#### [本文]

先代である父も内科の医師だったので、特にきっかけというものはなくて、なんとなく医師をめざすようになりました。大学を卒業してからしばらくは勤務医として他の病院で働いていました。私の専門は消化器内科だったので、勤務医時代には内視鏡手術をすることもあったのですが、クリニックでは手術をする機会はほぼありません。そういう点で若かったし、専門性をきちんと身につけたいという気持ちで他の病院に行きましたね。このクリニックに戻ってきたきっかけは、上の子が小学校に上がるタイミングでした。でも、戻ってきてからも2年くらいは父が院長を続けて、私はここで半分くらい働いて、他の病院にも行っていました。

歴史あるクリニックですが、設備は新しくきれいに見えますね。

医院は50年ほど前の開業です。おかげさまで患者さんも増えて手狭になり、いろいろと使い勝手の問題も出てきていたので、父から私の代に引き継いだ2002年くらいに改築しました。待合室は、靴を脱いで入るようになっているのですが、床暖房が入っていて冬も暖かいです。靴のまま入る医院も増えていますが、私は診察の時にベッドに寝てもらうことが多いのです。触診をする時や、血圧を測る時なども、寝てもらったほうが患者さんが少しリラックスするんですよね。緊張されているとどうしても血圧が上がって、「家で測るとこんなに高くないんだけれど」という患者さんも多いので、なるべくリラックスした状態になるようにそうしています。

勤務医の頃と開業医の今とで、変わった点はどのようなところですか。

森紀樹院長 森内科クリニック2

勤務医時代とは、意識はかなり変わったと思います。戻ってきてすぐ、医師会の活動にも携わり始めたからというのもあるかもしれません。やっぱり開業医としてやっていく上で、地域密着の医療を行うことは大切ですね。医院を運営していくという以外に、インフルエンザの予防接種の呼びかけだったり、公衆衛生の啓発だったり、地域包括ケアといったこともやっていかないといけない。自分の仕事だけをやっていてはだめで、地域に貢献することを考えなければいけません。医師会としても他職種や行政と連携してやらなければいけないことは多いのです。こういうことは勤務医時代には考えなかったことですね。当時は病気を診ていたけれど、今は人を診ているという感じです。

よく会話し患者と信頼関係を築く

診療する時に心がけていることは何ですか。

#### [収集資料]
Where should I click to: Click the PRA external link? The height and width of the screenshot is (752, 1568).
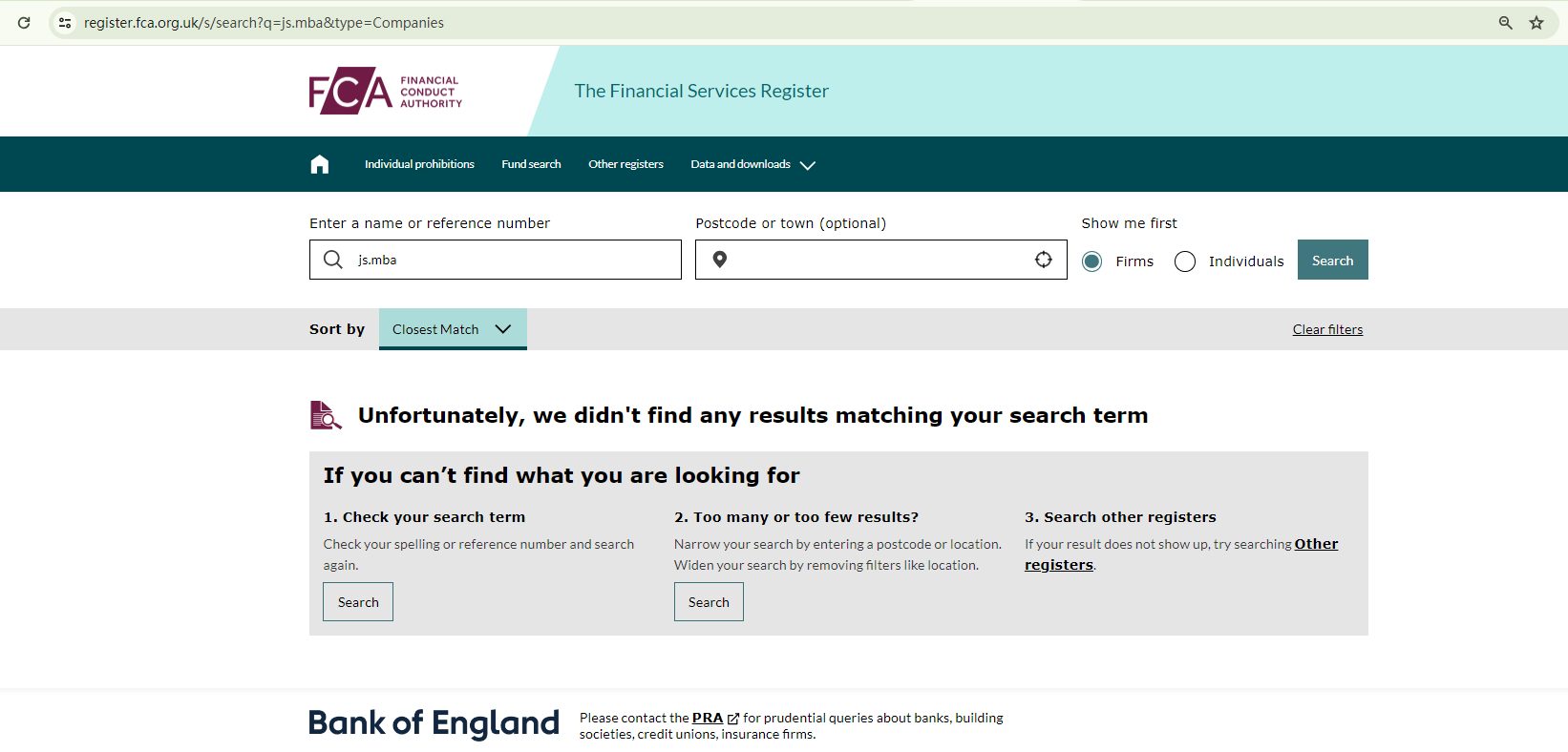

#### [課題一覧]
A. 本文から「歴史あるクリニックですが、設備は新しくきれいに見えますね。」から「勤務医の頃と開業医の今とで、変わった点はどのようなところですか。」まで（「勤務医の頃と開業医の今とで、変わった点はどのようなところですか。」を含む）を、一字も変えずに抜き出してください。
B. 本文をもとに、次の問いに答えよ。
(i) 話し手の専門は何か。
(ii) 医院が改築されたのはおよそ何年頃か。
(iii) 待合室の床には何が入っているか。

#### [解答一覧]
A.
歴史あるクリニックですが、設備は新しくきれいに見えますね。

医院は50年ほど前の開業です。おかげさまで患者さんも増えて手狭になり、いろいろと使い勝手の問題も出てきていたので、父から私の代に引き継いだ2002年くらいに改築しました。待合室は、靴を脱いで入るようになっているのですが、床暖房が入っていて冬も暖かいです。靴のまま入る医院も増えていますが、私は診察の時にベッドに寝てもらうことが多いのです。触診をする時や、血圧を測る時なども、寝てもらったほうが患者さんが少しリラックスするんですよね。緊張されているとどうしても血圧が上がって、「家で測るとこんなに高くないんだけれど」という患者さんも多いので、なるべくリラックスした状態になるようにそうしています。

勤務医の頃と開業医の今とで、変わった点はどのようなところですか。

B.
(i) 消化器内科
(ii) 2002年くらい
(iii) 床暖房